Nine Ways to Lose Data Using Serverless Without Even Knowing It

Designing a serverless system can be complex, and without knowing the internal workings of the services, you could easily lose the data. Tuesday, September 5, 2023

A steep learning curve is the main drawback of building serverless applications on AWS. AWS could do a better job of making an ideal developer experience. We’ve seen some small steps of improvement, but the ideal platform is still far away. Not only that, the development experience could be better, but there are also many cases where the actual behavior goes against the initial developer expectation, and you can easily lose data or get unexpected results without a deep understanding of AWS services. A good platform should abstract the details from the developer. But that is not the case with AWS.

Designing a serverless system can be complex, and without knowing the internal workings of the services, you could easily lose the data.

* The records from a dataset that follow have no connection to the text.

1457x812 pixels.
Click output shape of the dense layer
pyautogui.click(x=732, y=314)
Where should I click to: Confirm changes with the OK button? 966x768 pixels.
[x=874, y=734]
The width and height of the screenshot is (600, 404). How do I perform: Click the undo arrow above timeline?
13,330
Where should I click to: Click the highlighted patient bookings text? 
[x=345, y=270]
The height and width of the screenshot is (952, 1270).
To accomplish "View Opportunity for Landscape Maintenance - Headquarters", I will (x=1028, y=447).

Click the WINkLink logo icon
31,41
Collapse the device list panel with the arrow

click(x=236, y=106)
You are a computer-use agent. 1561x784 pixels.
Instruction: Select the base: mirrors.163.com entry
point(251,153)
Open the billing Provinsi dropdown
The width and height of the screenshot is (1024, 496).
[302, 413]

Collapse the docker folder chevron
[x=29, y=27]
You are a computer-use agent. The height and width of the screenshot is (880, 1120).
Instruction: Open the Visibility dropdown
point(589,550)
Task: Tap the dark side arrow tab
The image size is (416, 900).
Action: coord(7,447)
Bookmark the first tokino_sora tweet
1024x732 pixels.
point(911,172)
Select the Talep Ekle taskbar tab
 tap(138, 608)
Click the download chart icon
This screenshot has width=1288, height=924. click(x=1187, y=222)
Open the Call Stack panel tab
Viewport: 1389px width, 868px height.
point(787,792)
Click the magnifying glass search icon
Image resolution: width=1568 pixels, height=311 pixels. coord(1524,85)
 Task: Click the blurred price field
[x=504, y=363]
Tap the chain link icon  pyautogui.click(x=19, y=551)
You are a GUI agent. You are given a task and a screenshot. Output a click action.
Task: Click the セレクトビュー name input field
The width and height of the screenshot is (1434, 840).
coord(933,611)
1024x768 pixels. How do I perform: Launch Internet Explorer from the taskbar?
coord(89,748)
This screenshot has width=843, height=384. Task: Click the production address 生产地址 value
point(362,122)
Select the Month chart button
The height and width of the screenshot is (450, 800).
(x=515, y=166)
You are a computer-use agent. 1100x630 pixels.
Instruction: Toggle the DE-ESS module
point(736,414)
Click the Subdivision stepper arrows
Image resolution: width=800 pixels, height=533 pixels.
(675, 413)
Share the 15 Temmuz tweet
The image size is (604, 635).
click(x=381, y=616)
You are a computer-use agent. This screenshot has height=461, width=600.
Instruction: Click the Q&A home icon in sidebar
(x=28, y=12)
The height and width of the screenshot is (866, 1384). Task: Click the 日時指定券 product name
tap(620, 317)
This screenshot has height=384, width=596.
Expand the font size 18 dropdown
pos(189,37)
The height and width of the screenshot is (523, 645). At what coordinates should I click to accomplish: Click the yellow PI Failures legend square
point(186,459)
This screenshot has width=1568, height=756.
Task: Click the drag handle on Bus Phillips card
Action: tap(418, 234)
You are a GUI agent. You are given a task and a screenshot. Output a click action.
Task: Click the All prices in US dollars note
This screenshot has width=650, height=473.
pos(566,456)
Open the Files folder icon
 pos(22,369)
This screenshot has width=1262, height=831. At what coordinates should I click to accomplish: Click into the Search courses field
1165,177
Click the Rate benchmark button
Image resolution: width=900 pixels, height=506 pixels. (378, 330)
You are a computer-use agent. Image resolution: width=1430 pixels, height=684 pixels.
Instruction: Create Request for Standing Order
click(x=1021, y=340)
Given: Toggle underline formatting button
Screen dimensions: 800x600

Let’s start with common ground. In more traditional, non-event-driven systems, you write data directly to the database, and losing data means that there is an issue with the database. But serverless systems are, in a large portion, event-driven systems, and data is eventually consistent. Putting data/events into such a system does not necessarily mean that it is immediately written to the database. It can be passed between several event busses, pub-sub, and event streaming systems … and, in most cases, ends up in a NoSQL database, like DynamoDB, which is by their nature eventually consistent. If you put data/event into such a system and it does not eventually end up at the destination or you do not get it when retrieving from the database, you have a problem. The data could also be lost, duplicated, you get older records than expected, etc. This article’s title mentions losing data, but we will actually cover all these cases.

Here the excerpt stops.